- [Prompt]
Please print the entries below exactly, from the line with "Fotografia (396, 210)" through the line with "Banda Desenhada/Novela Gráfica (446, 86)", including both of those lines and leaving out all others.

═════ Records

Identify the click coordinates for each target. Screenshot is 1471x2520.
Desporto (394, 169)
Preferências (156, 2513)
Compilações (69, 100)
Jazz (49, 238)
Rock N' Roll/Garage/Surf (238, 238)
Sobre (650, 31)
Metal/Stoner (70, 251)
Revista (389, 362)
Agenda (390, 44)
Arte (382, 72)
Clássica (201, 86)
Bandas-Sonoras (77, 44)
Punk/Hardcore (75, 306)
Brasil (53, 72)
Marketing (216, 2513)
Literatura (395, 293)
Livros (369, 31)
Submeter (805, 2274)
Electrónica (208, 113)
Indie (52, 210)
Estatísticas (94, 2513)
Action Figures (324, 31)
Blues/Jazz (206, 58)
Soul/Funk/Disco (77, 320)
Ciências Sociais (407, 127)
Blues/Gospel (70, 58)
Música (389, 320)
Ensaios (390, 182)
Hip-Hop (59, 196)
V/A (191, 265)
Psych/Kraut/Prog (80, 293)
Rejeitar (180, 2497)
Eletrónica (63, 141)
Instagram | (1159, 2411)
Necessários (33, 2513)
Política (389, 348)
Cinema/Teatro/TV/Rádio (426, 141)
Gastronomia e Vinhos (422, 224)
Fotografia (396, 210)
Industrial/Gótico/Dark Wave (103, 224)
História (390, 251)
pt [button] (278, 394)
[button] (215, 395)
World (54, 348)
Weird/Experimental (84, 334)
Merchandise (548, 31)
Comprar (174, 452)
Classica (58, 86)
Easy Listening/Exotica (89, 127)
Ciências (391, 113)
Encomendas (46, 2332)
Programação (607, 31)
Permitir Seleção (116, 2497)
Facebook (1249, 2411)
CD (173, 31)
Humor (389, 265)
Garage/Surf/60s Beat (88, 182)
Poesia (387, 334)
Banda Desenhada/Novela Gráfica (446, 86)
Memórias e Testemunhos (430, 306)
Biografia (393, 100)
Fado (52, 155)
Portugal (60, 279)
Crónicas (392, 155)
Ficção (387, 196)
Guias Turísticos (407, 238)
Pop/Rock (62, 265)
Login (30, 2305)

══════════

- [Problem solution]
Fotografia (396, 210)
Industrial/Gótico/Dark Wave (103, 224)
História (390, 251)
pt [button] (278, 394)
[button] (215, 395)
World (54, 348)
Weird/Experimental (84, 334)
Merchandise (548, 31)
Comprar (174, 452)
Classica (58, 86)
Easy Listening/Exotica (89, 127)
Ciências (391, 113)
Encomendas (46, 2332)
Programação (607, 31)
Permitir Seleção (116, 2497)
Facebook (1249, 2411)
CD (173, 31)
Humor (389, 265)
Garage/Surf/60s Beat (88, 182)
Poesia (387, 334)
Banda Desenhada/Novela Gráfica (446, 86)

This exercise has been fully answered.